For two years they lived in hiding from the Nazis, careful
not to make a sound during the day when employees worked below them. One noise,
one cough, one slip could give them all away. And that would mean being taken
to the concentration camps of which they’d already begun hearing about the
deaths – and the gas used to kill so many of their friends.
San Diego Junior Theatre’s production draws us into their
suffocating environment from the moment we enter their small theatre space at
their La Jolla location, thanks in large part to Tony Cucuzzella’s set.

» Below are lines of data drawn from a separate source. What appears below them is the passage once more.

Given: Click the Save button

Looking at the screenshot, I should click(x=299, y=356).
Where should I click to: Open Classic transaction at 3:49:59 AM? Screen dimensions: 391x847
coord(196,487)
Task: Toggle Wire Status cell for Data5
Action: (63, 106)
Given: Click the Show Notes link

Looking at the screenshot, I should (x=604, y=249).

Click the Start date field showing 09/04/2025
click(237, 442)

We find ourselves sitting inside the tiny attic apartment with them. The
slanted ceilings rise up and enclose us all along the perimeter. A typical
attic-type collection of odds and ends circa 1940s is perched in the rafters or
collecting dust. We feel the small confines more and more as the months wear on
them and the tensions among them rise. Their lives and experiences were
recorded in the diary of a young teenage girl with a flair for writing. She
would die at the Bergen-Belsen concentration camp just weeks before Allied
forces liberated it. Through her diary, Anne’s life and her thoughts would
continue to touch millions.
Jenna Selby portrays Anne, a playful, talkative,
fidgety, moody girl with little patience, but with a huge heart that we see as
she brightens everyone’s Hanukkah with some clever and thoughtful gifts. As the
months wear on, we see her transform into a young woman who finally begins to
make peace with her mother, bond with her much more reserved, introverted,
emotionally vulnerable elder sister Margot (portrayed so nicely by Devon
Hollingsworth), and charmingly initiate a relationship with the boy living with them, the socially awkward Peter van Daan (Morgan Hollingsworth).

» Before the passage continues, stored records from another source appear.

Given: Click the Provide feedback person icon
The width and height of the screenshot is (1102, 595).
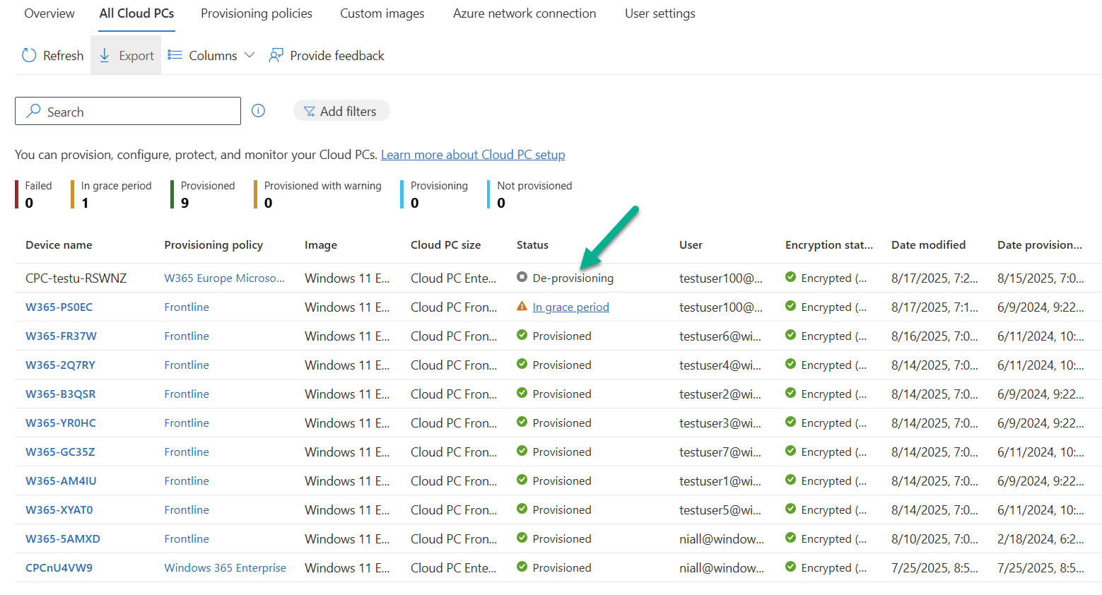Looking at the screenshot, I should tap(276, 55).

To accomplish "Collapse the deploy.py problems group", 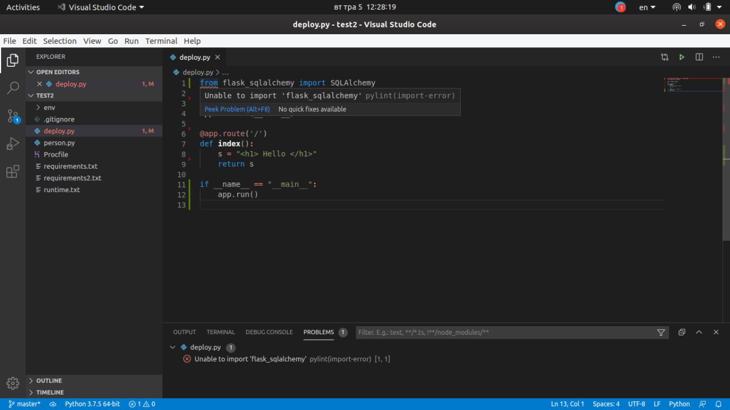I will 173,347.
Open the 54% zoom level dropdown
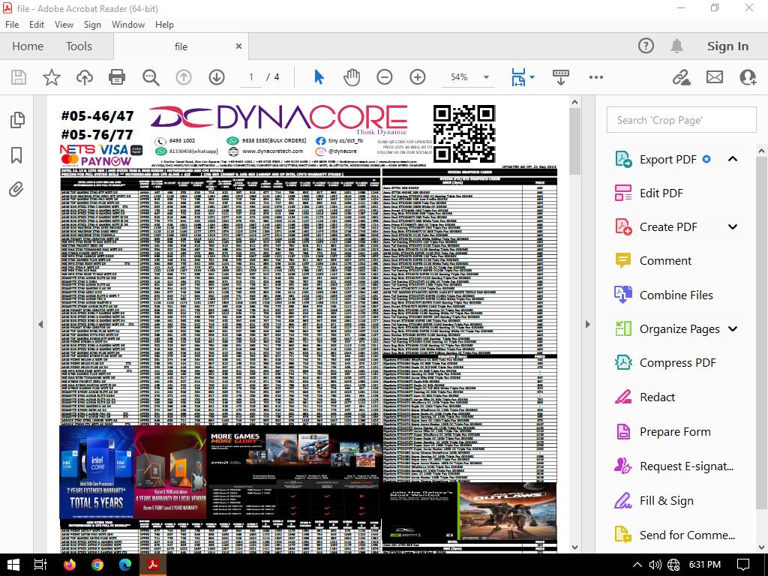The image size is (768, 576). click(x=486, y=77)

The two of them share a great date scene in his attic room as Peter faces his
nervousness and Anne, a little nervous and excited herself, tries to put him at
ease.
Joshua Herren plays Otto Frank, Anne’s beloved
father, who tries his best to get his family through the nightmare. Joshua’s
love and tenderness for Anne and his wife is evident every moment, as is the
mixture of fear and frustration he feels in his efforts to keep his family from
harm. Rissa Dickey is heartbreaking as his wife Edith. Her fear is more
pronounced, her dread constantly on the verge of overwhelming her. The threads
on which her sanity hangs come partly undone when young Anne makes her
preference for her father clear. The threads completely unravel in the riveting
scene when she awakens to find Mr. van Daan eating the others’ food rations,
Mrs. Frank growing almost hysterical as her pent-up stress is forced outward,
demanding that the van Daan family leave their hiding place.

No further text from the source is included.